Source and LRM Trail

For synthesis, use Docs/LRMs/SystemC_Synthesis_Subset_1_4_7.pdf as the primary contract and Docs/LRMs/SystemC_LRM_1666-2023.pdf for base SystemC semantics. Source internals explain simulation behavior, but synthesizability is a tool contract: focus on static structure, reset modeling, wait placement, and bounded loops.
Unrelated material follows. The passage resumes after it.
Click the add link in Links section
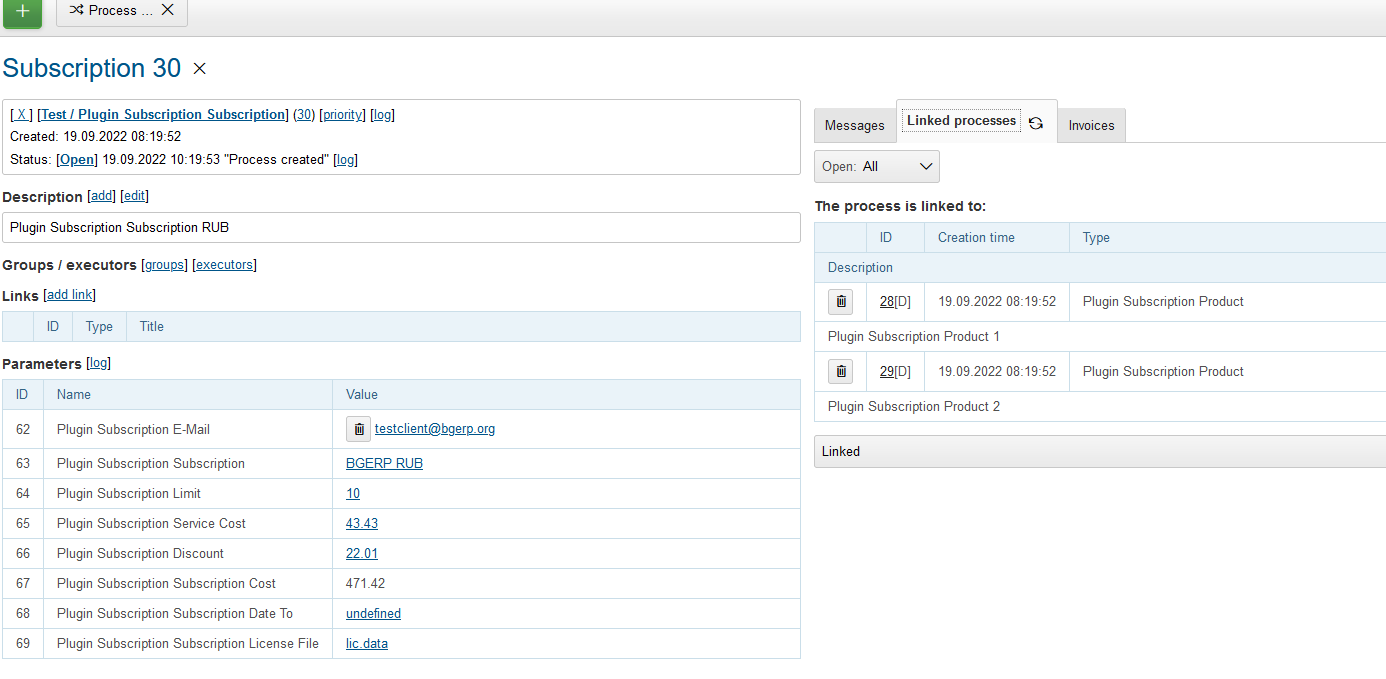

Why is TLM-2.0 Hard to Synthesize?

Standard TLM-2.0 relies on several concepts that are fundamentally incompatible with basic hardware generation:

  1. Pointers and Dynamic Payloads: tlm_generic_payload is usually allocated on the heap, passed by pointer, and contains pointers to data buffers. Hardware cannot easily pass memory pointers across physical bus wires.
  2. Function Calls Across Boundaries: b_transport is a blocking function call. In simulation, module A calls a function that executes inside module B's context. In hardware, module A and module B are separate physical blocks of silicon.
  3. Timing Annotations: The sc_time delay passed in TLM-2.0 is meant for loosely-timed simulation. Hardware operates on physical clock cycles.

Synthesizable TLM Subsets

To solve this, EDA vendors provide Synthesizable TLM subsets or specialized libraries. When you call b_transport() in a synthesizable TLM model:

  1. The HLS tool recognizes the TLM socket.
  2. It halts the caller's SC_CTHREAD.
  3. It drives the physical address, data, and control pins of the generated AXI bus.
  4. It waits for the AXI READY signal.
  5. It resumes the SC_CTHREAD when the transaction completes.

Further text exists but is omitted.